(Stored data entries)
• • •
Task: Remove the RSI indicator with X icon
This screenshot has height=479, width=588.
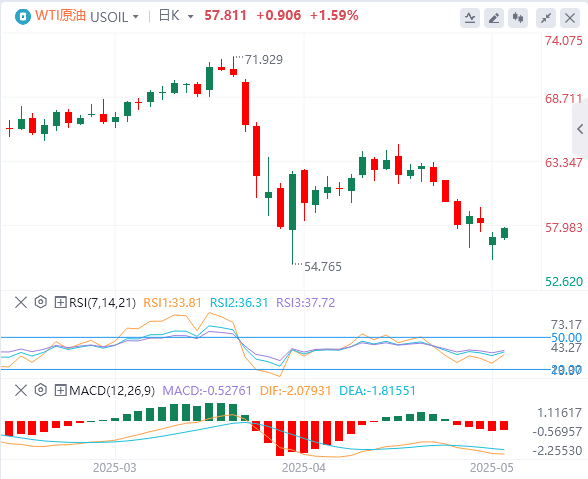Action: [21, 302]
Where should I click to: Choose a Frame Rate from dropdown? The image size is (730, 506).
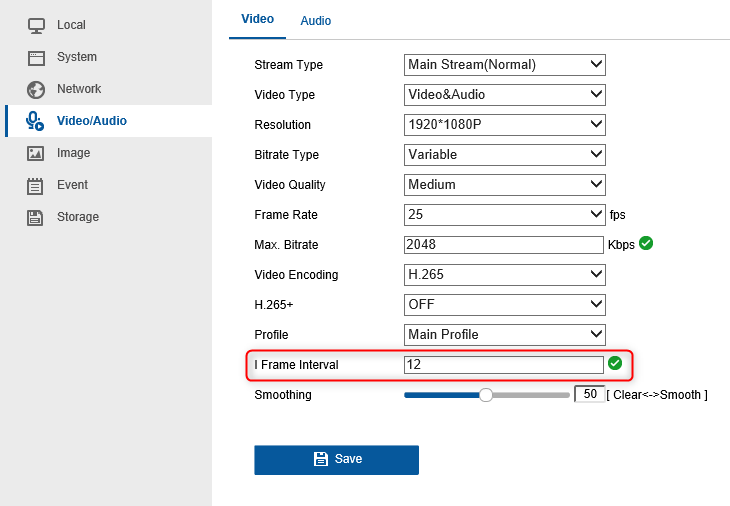pyautogui.click(x=505, y=215)
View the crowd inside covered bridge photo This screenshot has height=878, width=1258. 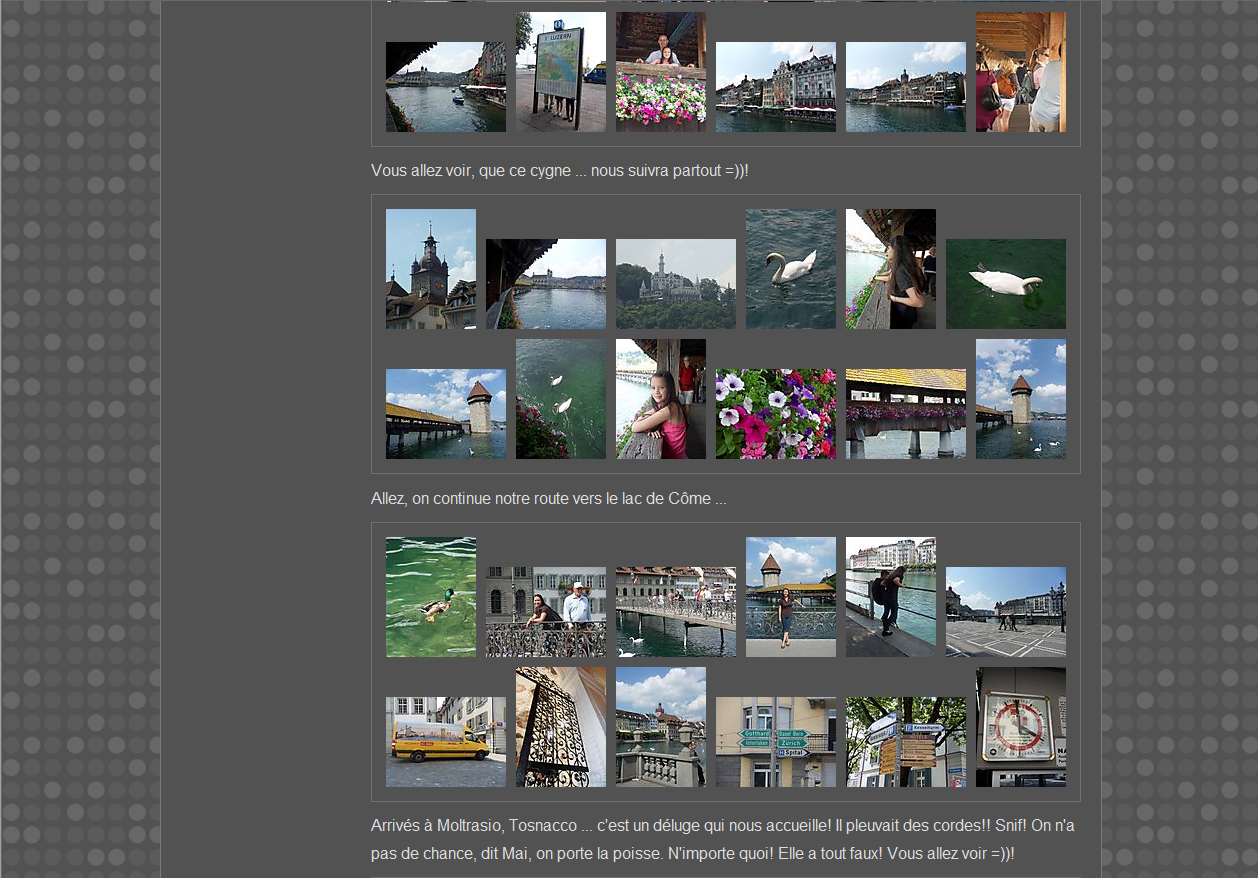click(x=1020, y=72)
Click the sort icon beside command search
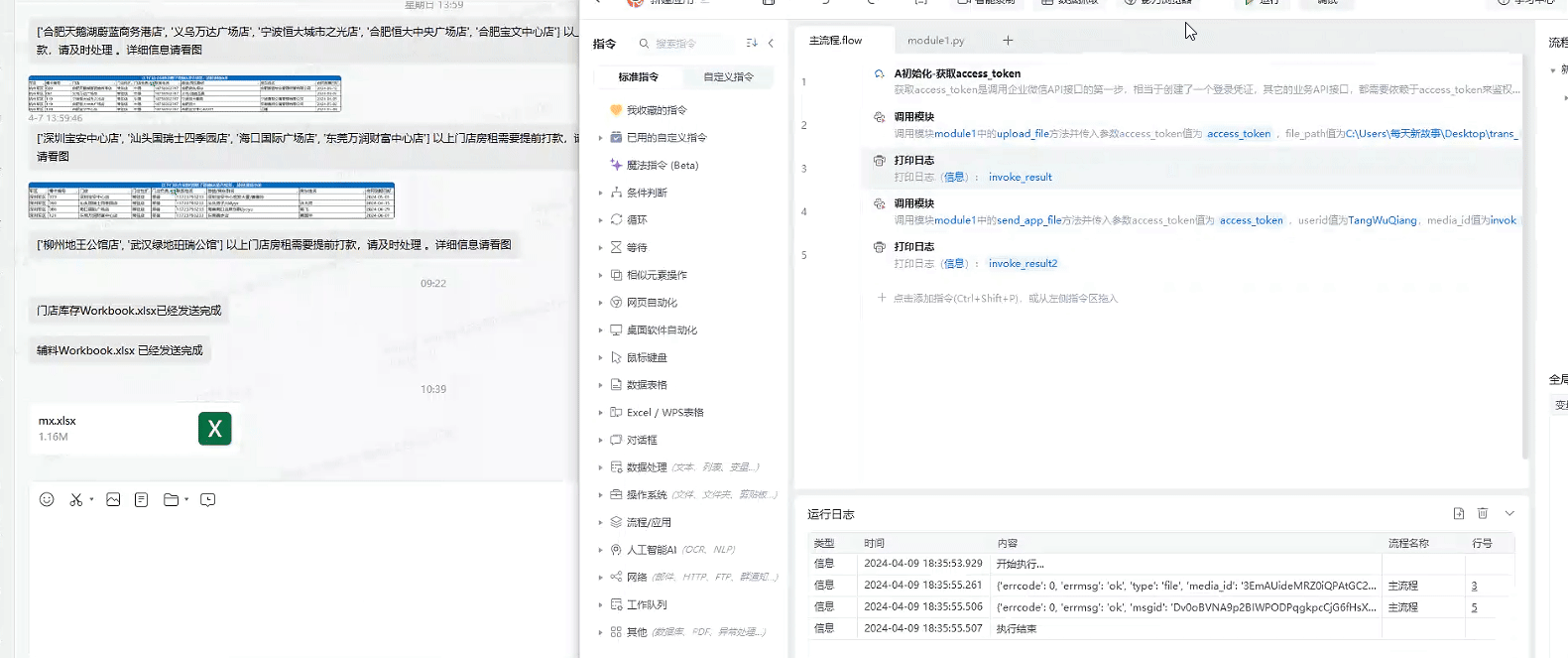Image resolution: width=1568 pixels, height=658 pixels. click(x=752, y=43)
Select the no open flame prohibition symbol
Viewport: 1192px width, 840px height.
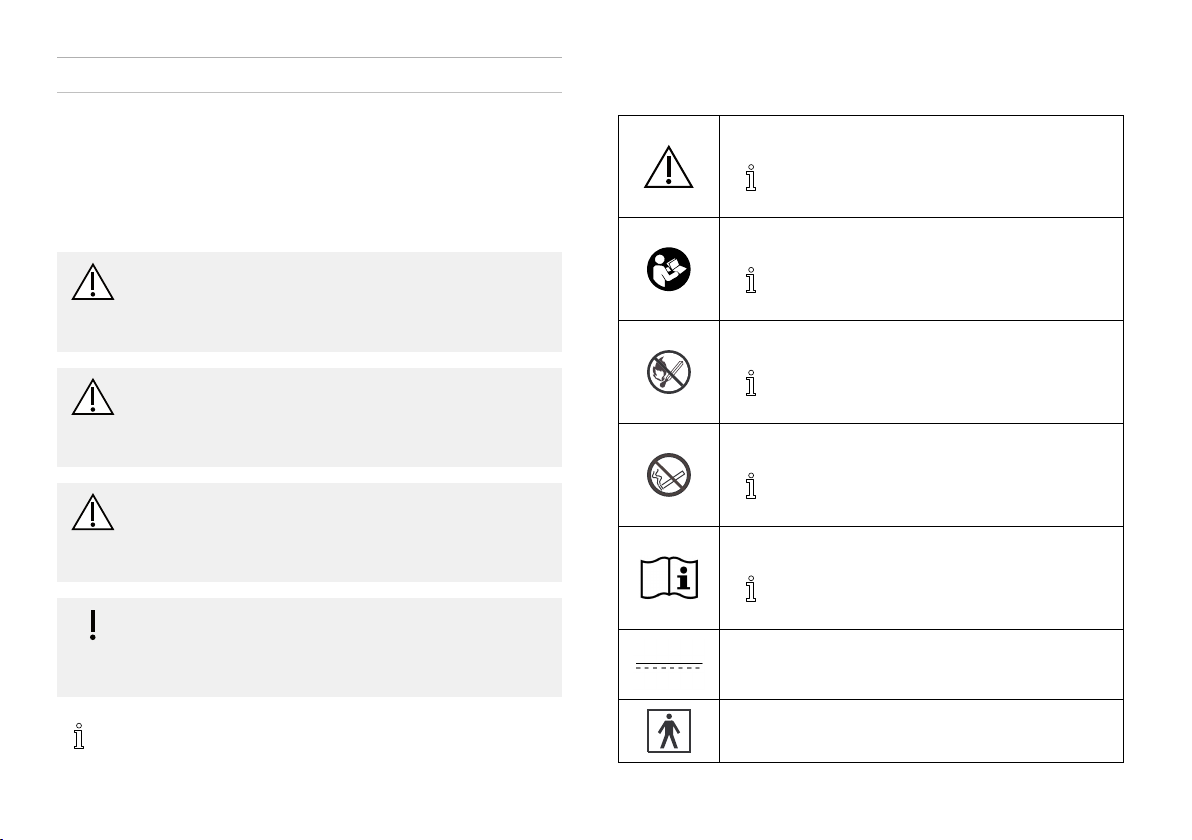pos(669,372)
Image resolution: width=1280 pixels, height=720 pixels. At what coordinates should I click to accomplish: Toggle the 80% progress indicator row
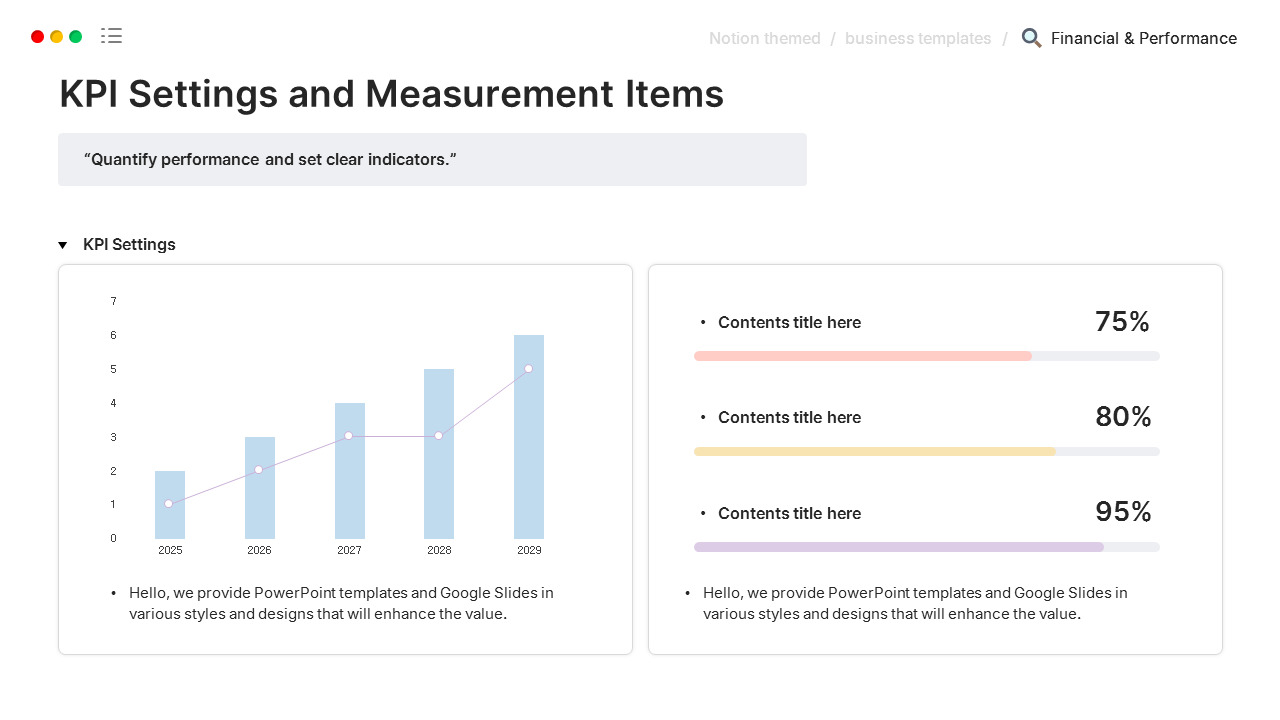(875, 451)
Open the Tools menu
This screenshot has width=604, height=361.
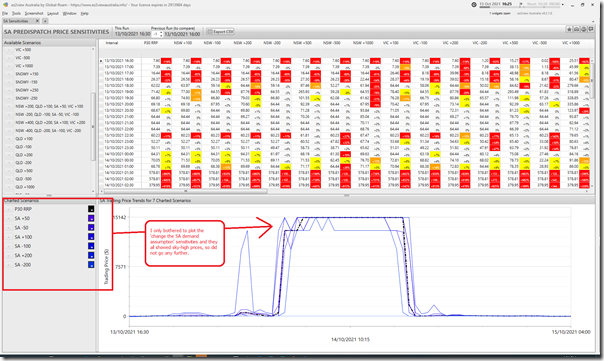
• • •
Work order:
Write out exactly the lines from the one containing "Select the no open flame prohibition symbol" through the end of the records above, both included, leaving all pictures out.

Exercise solution:
Select the no open flame prohibition symbol
Viewport: 1192px width, 840px height.
pos(669,372)
Image resolution: width=1280 pixels, height=720 pixels. At what coordinates should I click to accomplish: Toggle the 80% progress indicator row
(875, 451)
Open the Tools menu
This screenshot has width=604, height=361.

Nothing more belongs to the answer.